View Single Post
With respect to the lag, it's noticable on my 1.5 Ghz G4 Powerbook with regular manuscripts, ie. ~30 EndNote references in 6000 words. It's usable, of course, but the citations sort of "catch" as you try to scroll by.

Quote:
Originally Posted by nhammell View Post
Endnote has other great features such as searching online databases, easily importing references, and it automates citation formats. I'd be interested to know if Bibdesk has these features too. I'd also be interested to know if you make a document from Pages and format it with Bibdesk as you suggest, can you share this document with others who likely use Word and Endnote.
BibDesk is pretty good in this respect. It imports Medline, RIS, BibTeX, and a number of other formats (EndNote's XML, for example) directly. You can import RIS or Medline files saved from online searches. If you can display a Medline or BibTeX listing in the Web browser, you can just select the text and drag/drop it on the BibDesk window to import. BibDesk will also search Medline, the Web of Science and the Library of Congress directly from within the program, and it has an internal WebKit-based display that will allow you to search and import directly from Google Scholar, CiteULike, HubMed and the ACM Portal. You run the Web interfaces from within BibDesk, and it grabs the BibTeX from the returned data in the background and sets up a list of returned items for you to inspect and import directly.

It also manages and autofiles multiple files per reference (including PDFs and Web links) with display of active (page-able) thumbnail previews that respond to QuickLook in Leopard. If you annotate or highlight PDFs in Skim, those annotations and highlights are visible as listings in BibDesk and can be included in exported bibliographic summaries. Finally, it has a very flexible templating system for specifying the format of displays within BibDesk and exported data.

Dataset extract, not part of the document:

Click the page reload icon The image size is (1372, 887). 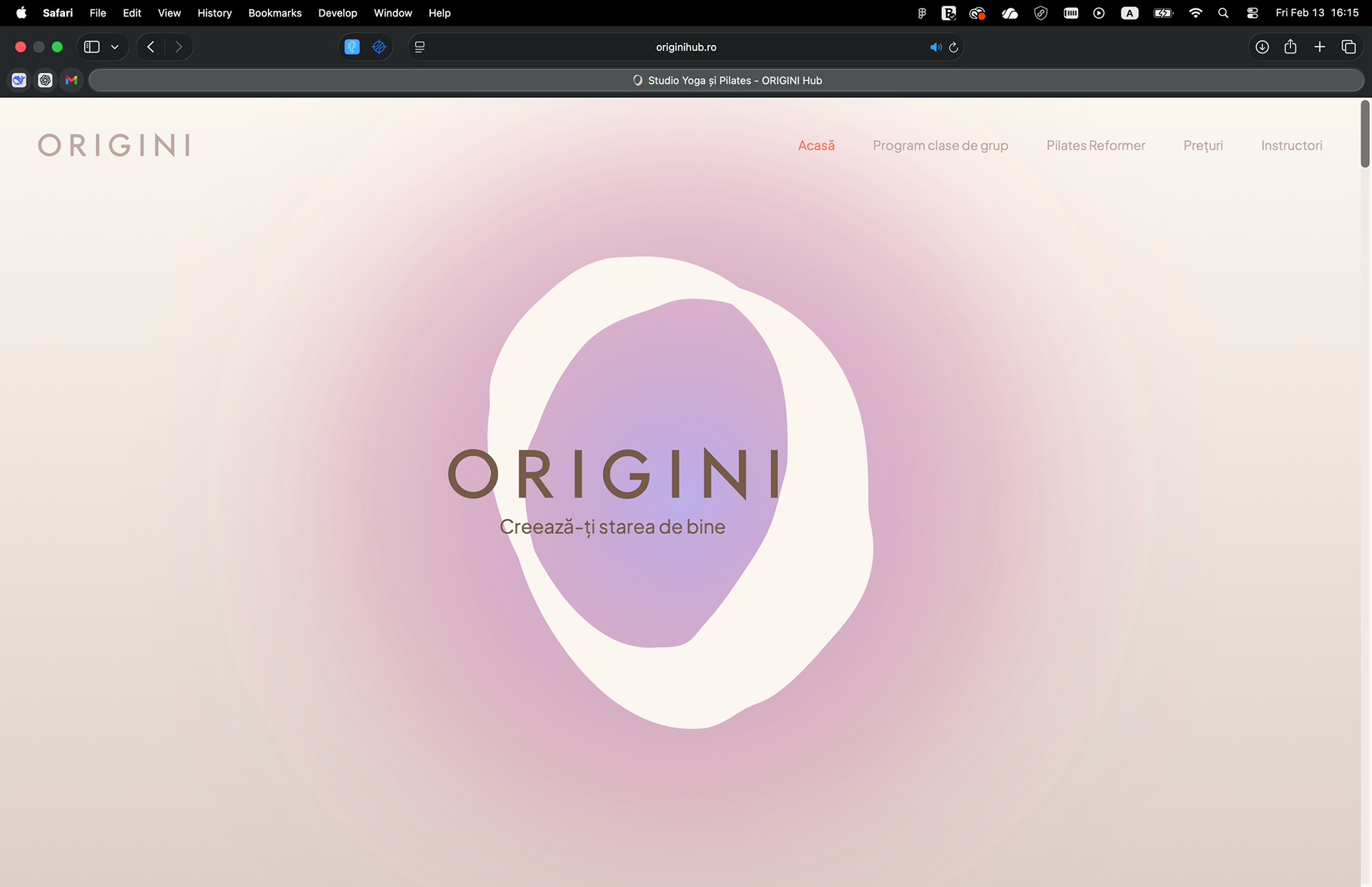[x=953, y=47]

What it doesn't have is the prebuilt journal formats, which are a significant convenience. Other than that, though, I've been really impressed.

As to round-tripping documents between Pages and Word, it's worked for me with manuscripts and grants that have embedded images, but not particularly complex layouts. In Pages v. 3, the change tracking and comments also round-trip, which is necessary. Of course, you can't round-trip with EndNote embedded references, but you can with the text citations that I use with CiteInPages. In fact, you can drag new references from BibDesk into the Word document because it's just a text drag & drop. But you need to do the final formatting in Pages.